Hier muss gelehrt und gelernt werden, mit diesem Leiden zu leben.“
Der
Papst ist davon überzeugt, dass die Menschen unserer Zeit ganz allgemein wieder „den
Wert des Leidens lernen“ und Leiden aushalten sollten.
„Wir müssen lernen,
dass das Leiden eine sehr positive Wirklichkeit sein kann, die uns dabei hilft zu
reifen, mehr zu uns selbst zu kommen, näher beim Herrn zu sein, der für uns gelitten
hat und der mit uns leidet.

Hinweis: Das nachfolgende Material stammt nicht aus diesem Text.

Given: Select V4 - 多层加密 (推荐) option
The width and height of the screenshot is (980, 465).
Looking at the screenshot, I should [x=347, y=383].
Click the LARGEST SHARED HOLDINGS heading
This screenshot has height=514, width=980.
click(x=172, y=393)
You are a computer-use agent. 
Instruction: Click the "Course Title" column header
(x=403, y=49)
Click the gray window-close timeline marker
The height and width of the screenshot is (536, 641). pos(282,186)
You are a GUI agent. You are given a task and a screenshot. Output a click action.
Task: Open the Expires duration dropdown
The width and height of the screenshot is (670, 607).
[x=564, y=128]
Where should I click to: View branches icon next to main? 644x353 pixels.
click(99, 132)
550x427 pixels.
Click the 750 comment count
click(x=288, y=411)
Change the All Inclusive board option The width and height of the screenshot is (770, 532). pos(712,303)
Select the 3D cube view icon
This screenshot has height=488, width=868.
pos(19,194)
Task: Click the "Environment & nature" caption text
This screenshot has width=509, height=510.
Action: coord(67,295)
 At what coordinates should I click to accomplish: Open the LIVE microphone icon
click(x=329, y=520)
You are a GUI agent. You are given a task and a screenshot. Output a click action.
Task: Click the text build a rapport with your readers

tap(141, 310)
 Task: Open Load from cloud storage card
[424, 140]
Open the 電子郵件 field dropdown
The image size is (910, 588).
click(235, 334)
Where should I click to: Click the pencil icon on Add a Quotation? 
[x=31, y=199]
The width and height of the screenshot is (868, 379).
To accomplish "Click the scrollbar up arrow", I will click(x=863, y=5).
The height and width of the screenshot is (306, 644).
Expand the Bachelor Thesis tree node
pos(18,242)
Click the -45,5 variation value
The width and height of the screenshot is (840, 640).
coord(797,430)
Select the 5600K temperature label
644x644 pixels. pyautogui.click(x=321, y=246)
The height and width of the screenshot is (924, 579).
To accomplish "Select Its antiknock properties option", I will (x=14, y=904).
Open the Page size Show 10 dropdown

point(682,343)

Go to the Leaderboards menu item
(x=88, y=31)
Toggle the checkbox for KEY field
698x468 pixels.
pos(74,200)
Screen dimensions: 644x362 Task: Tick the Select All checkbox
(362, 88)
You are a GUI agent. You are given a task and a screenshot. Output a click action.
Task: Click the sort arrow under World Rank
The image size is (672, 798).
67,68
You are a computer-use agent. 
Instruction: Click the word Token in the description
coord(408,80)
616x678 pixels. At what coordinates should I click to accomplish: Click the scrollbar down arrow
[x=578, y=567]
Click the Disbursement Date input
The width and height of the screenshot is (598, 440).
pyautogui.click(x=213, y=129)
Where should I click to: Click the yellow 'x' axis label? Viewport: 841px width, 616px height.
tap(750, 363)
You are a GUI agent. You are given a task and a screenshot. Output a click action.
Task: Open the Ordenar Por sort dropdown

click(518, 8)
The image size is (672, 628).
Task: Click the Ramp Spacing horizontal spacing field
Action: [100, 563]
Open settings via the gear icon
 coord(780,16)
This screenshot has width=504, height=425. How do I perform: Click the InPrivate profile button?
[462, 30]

Auch in dieser Lage ist daher die Gegenwart des Priesters,
der Familien, der Bewegungen, die persönliche und gemeinschaftliche Nähe, die Hilfe
der Nächstenliebe, eine ganz besondere Liebe, außerordentlich wichtig.“
Die
Christen sollten wiederverheiratet Geschiedenen „in vielerlei Form“ ihre Liebe zeigen
und ihnen zur Seite stehen. Dann könnten die Betroffenen erkennen, dass sie „von Christus
geliebte Menschen“ sind und „Glieder der Kirche, auch wenn sie sich in einer schwierigen
Situation befinden“.
Zurück zur Debatte in Deutschland: Der Nuntius hat in
dieser Frage vor überhöhten Erwartungen an den Papstbesuch gewarnt. In Sachen wiederverheirat
Geschiedene sei „die Lehre der Kirche klar und mit einer Veränderung nicht
zu rechnen“, so Erzbischof Jean-Claude Périsset.